### Work required
Go over the entries and report the lines where the word "Given" occurs.

### Dataset entries
━━━━━━━━━━━━━━━━
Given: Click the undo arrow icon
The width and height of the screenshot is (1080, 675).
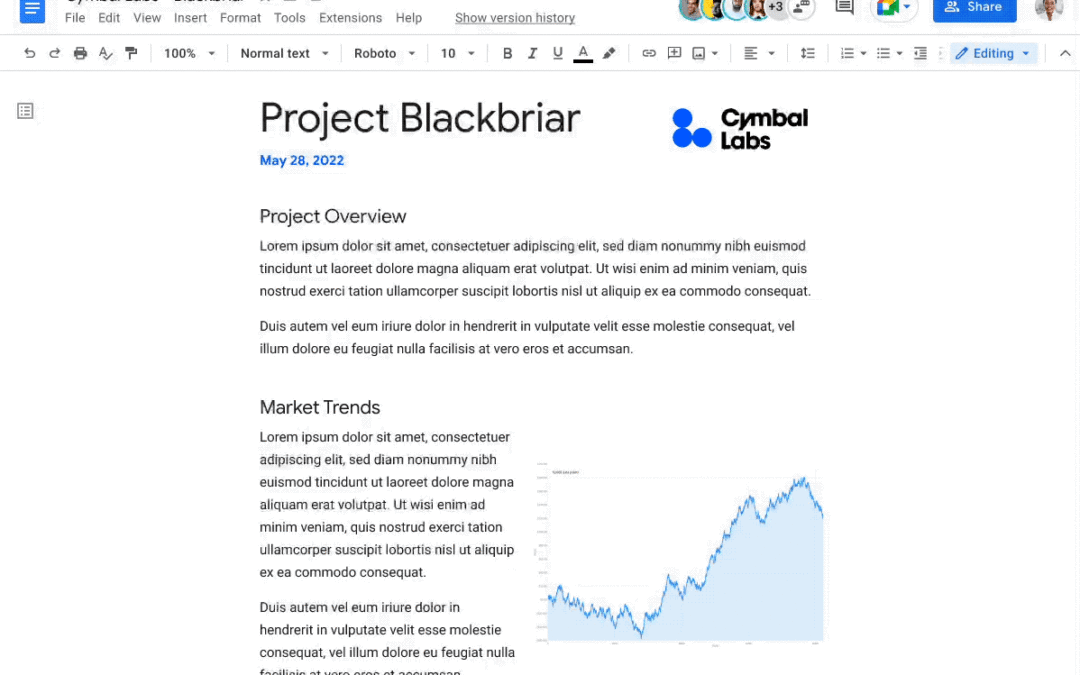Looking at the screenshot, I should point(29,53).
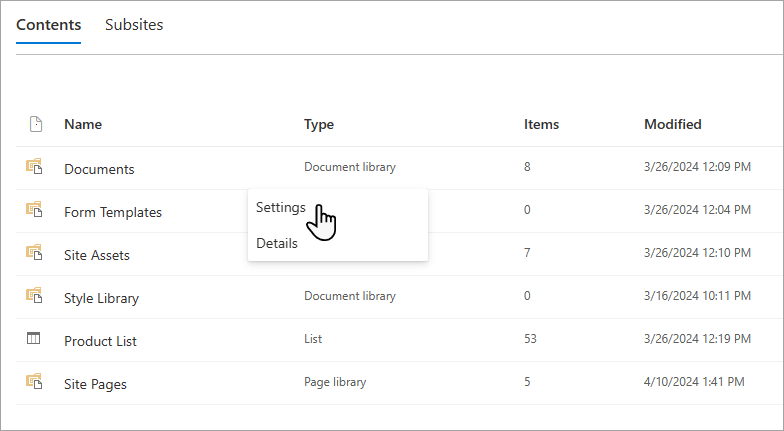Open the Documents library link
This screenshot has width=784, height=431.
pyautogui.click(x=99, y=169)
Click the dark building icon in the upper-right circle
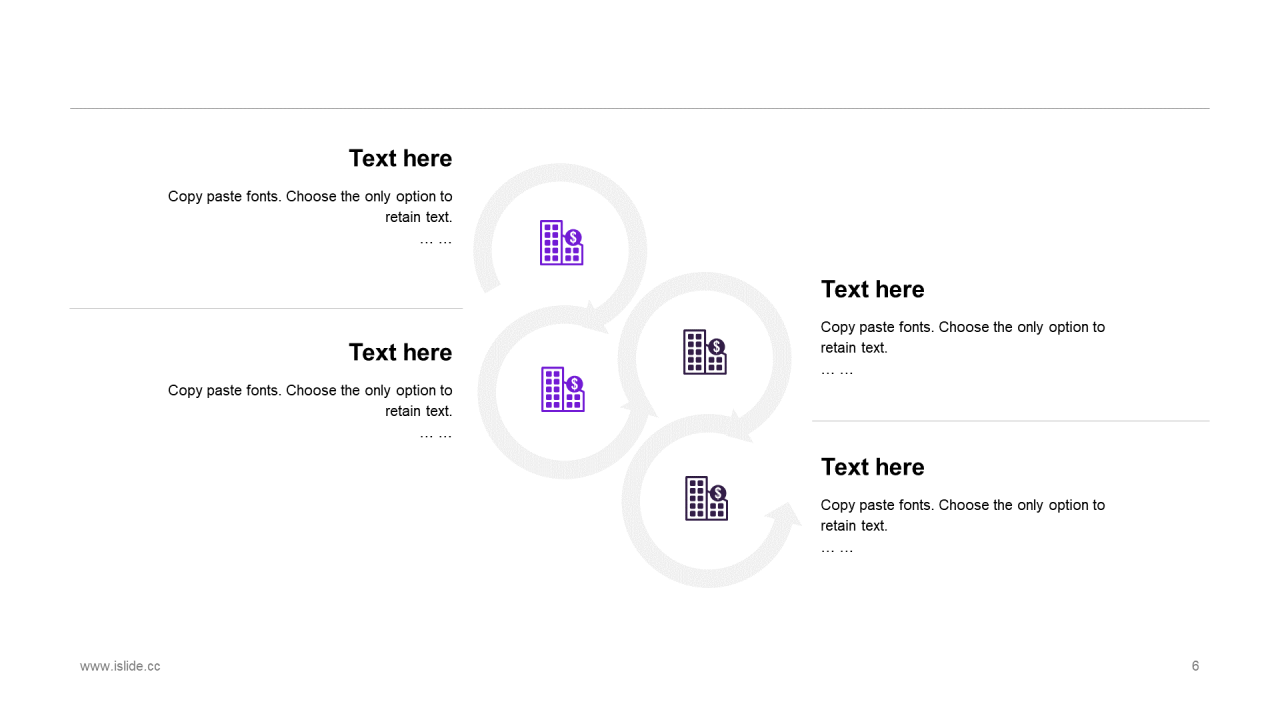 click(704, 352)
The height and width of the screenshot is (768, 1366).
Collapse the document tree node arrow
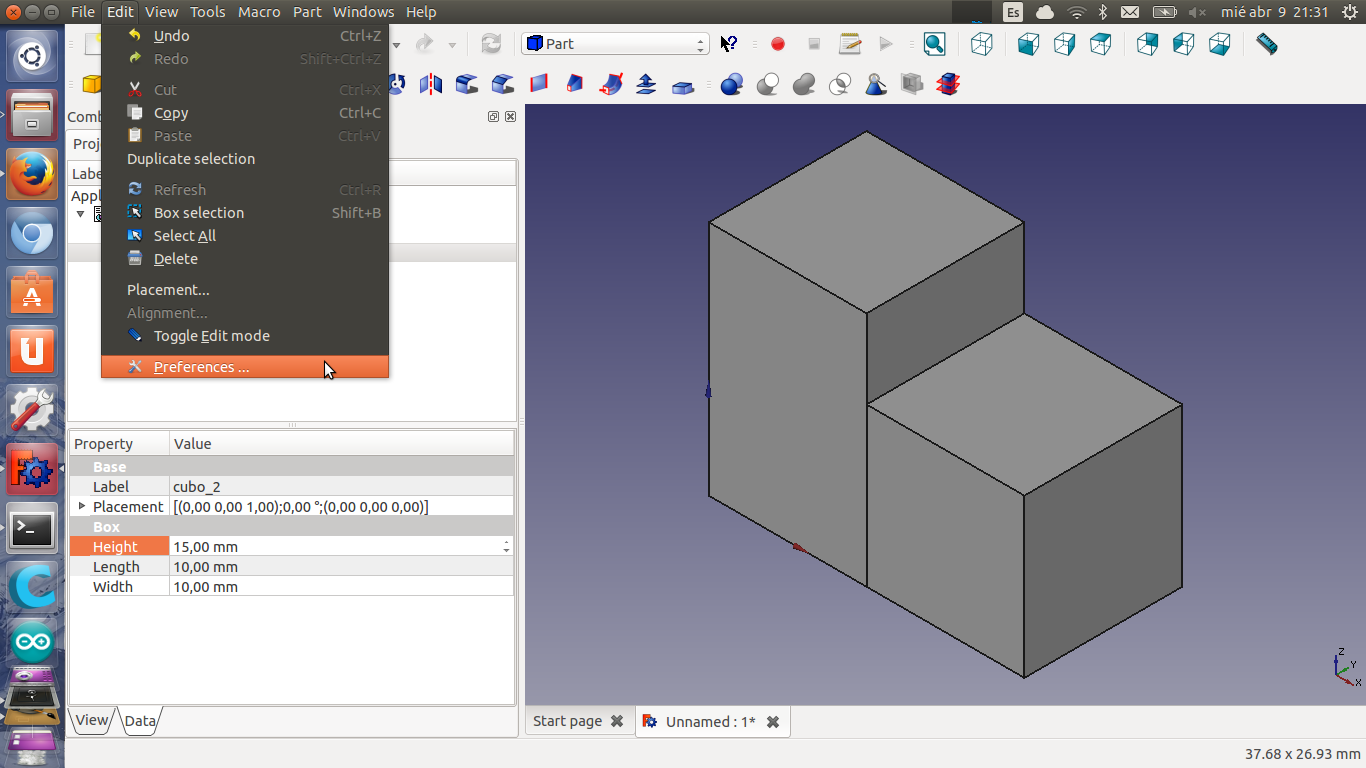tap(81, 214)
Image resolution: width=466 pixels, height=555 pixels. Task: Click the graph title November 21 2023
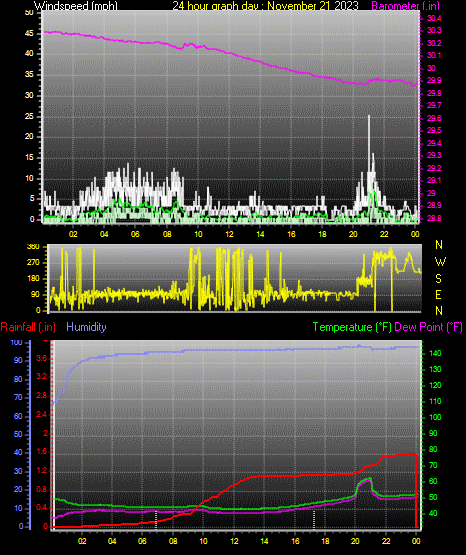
━━━━━━━━━━━━━━━━
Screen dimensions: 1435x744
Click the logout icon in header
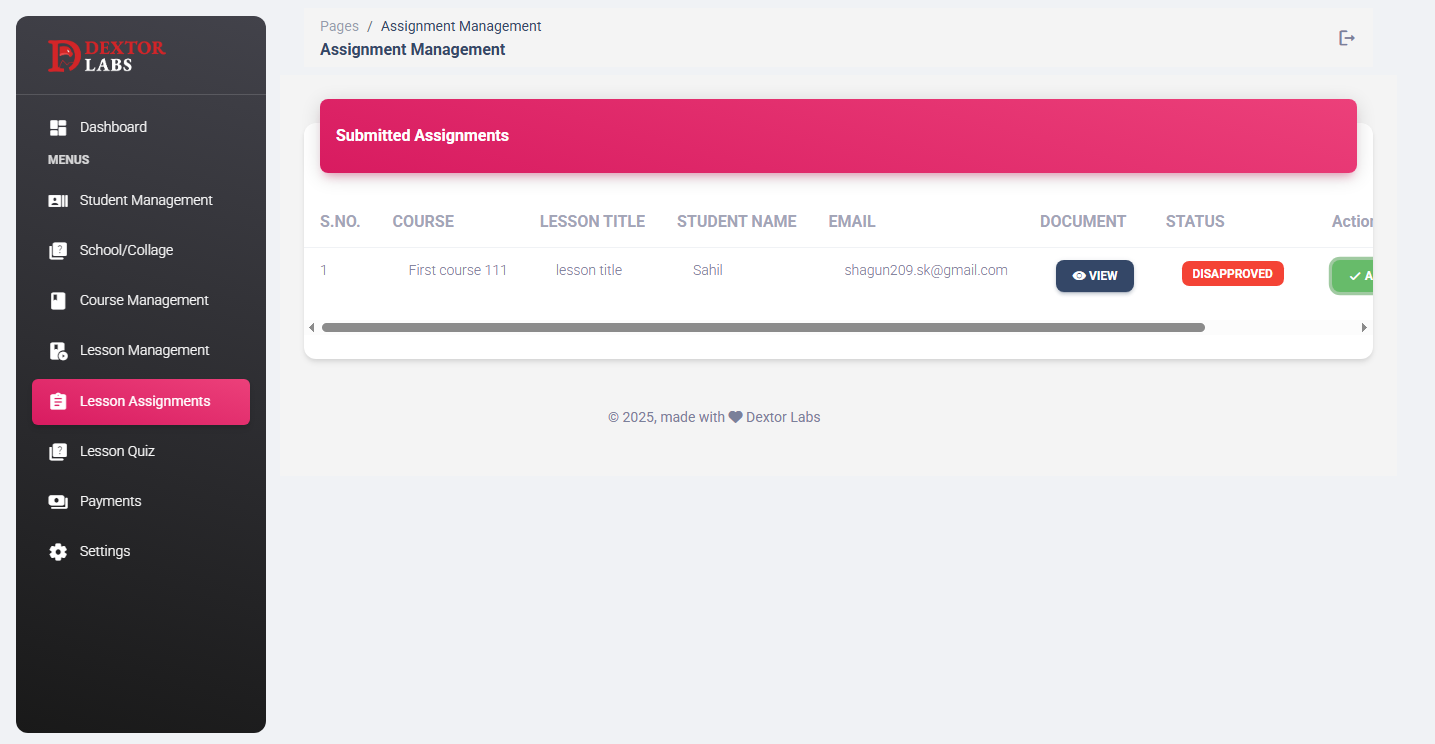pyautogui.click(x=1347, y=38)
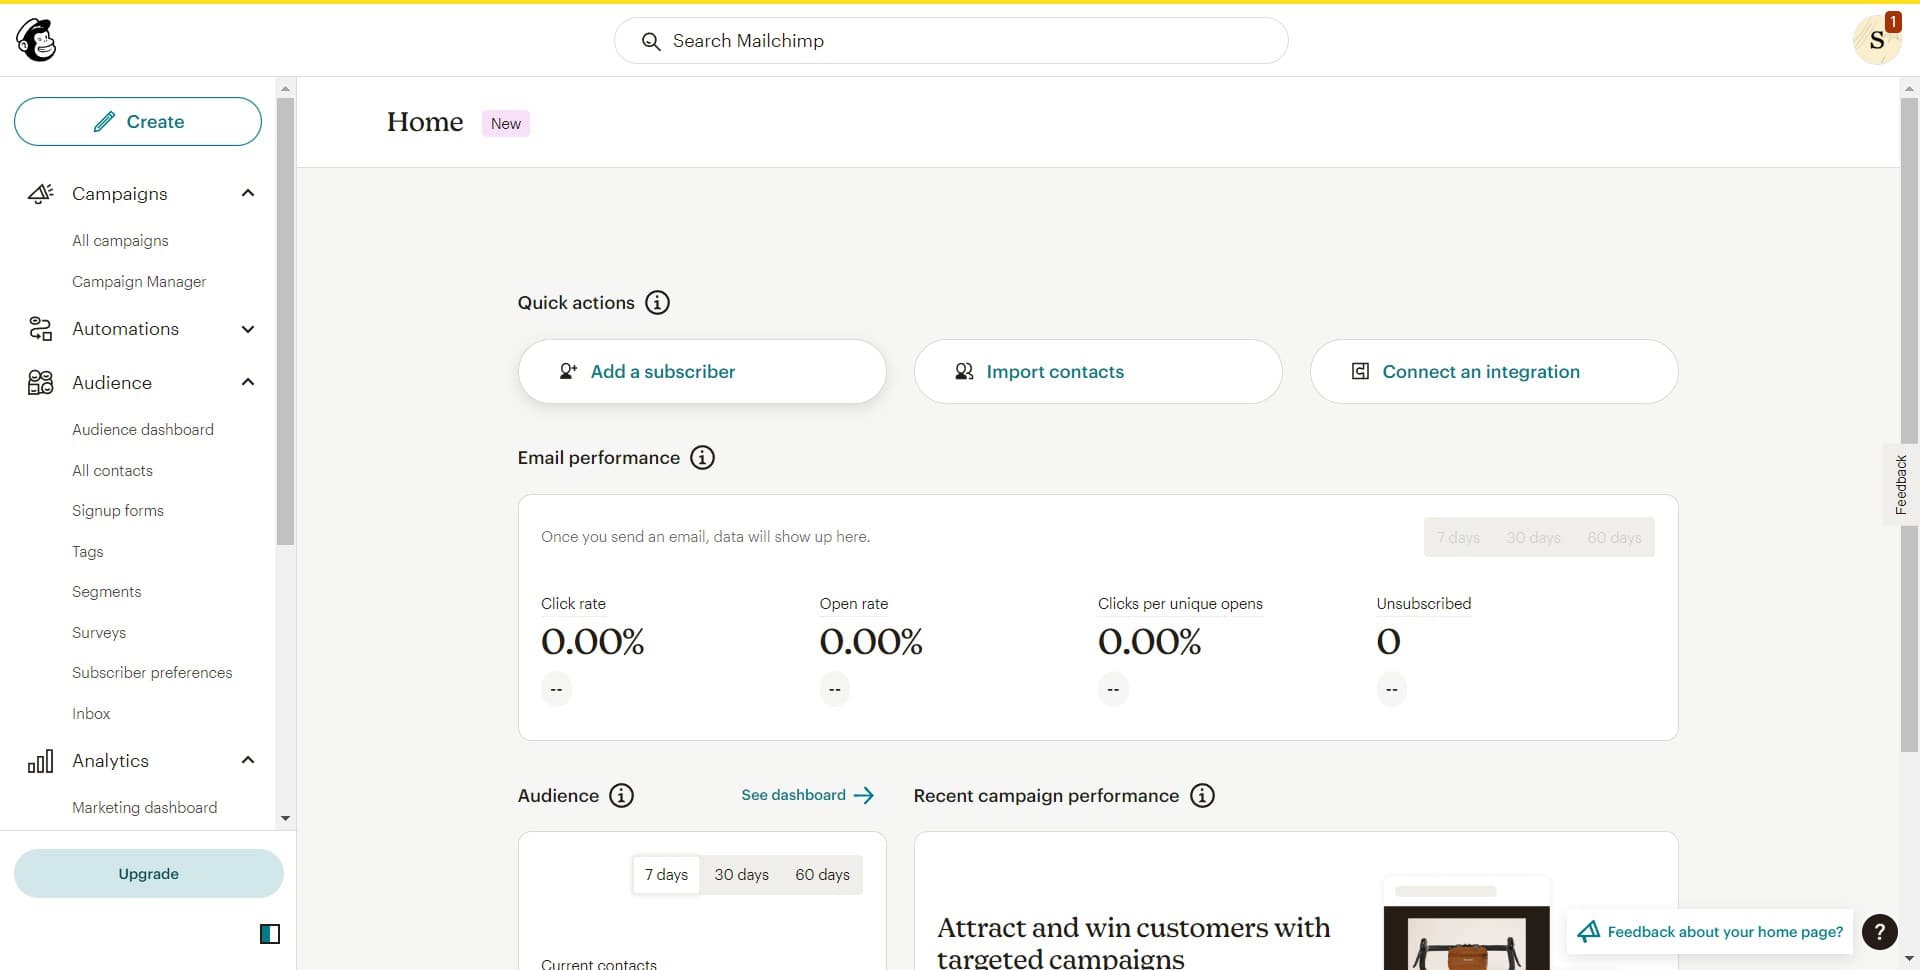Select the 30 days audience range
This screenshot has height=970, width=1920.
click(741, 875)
━━━━━━━━━━━━━━━━
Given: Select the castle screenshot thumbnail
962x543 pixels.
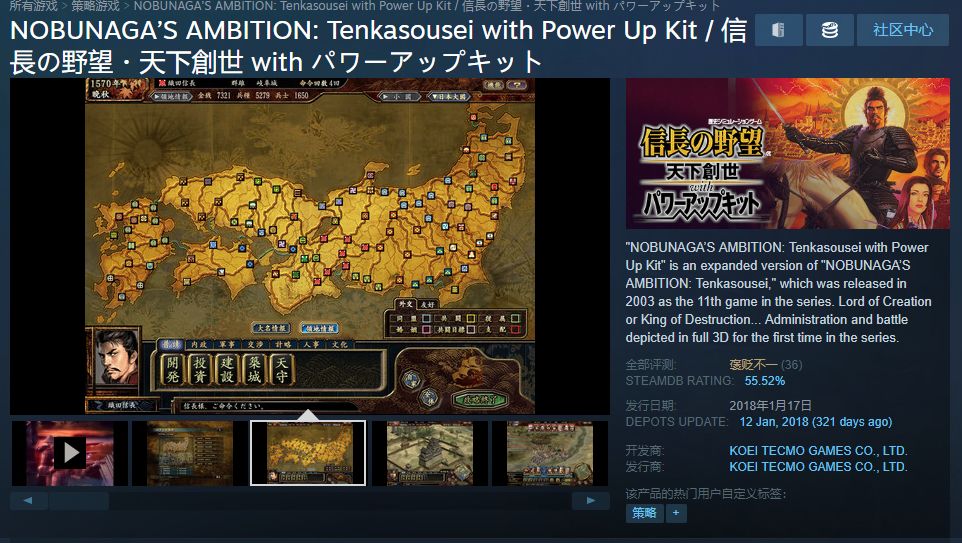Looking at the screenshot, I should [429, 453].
━━━━━━━━━━━━━━━━
### Answer space
Given: Click the undo arrow icon
Given: Select the castle screenshot thumbnail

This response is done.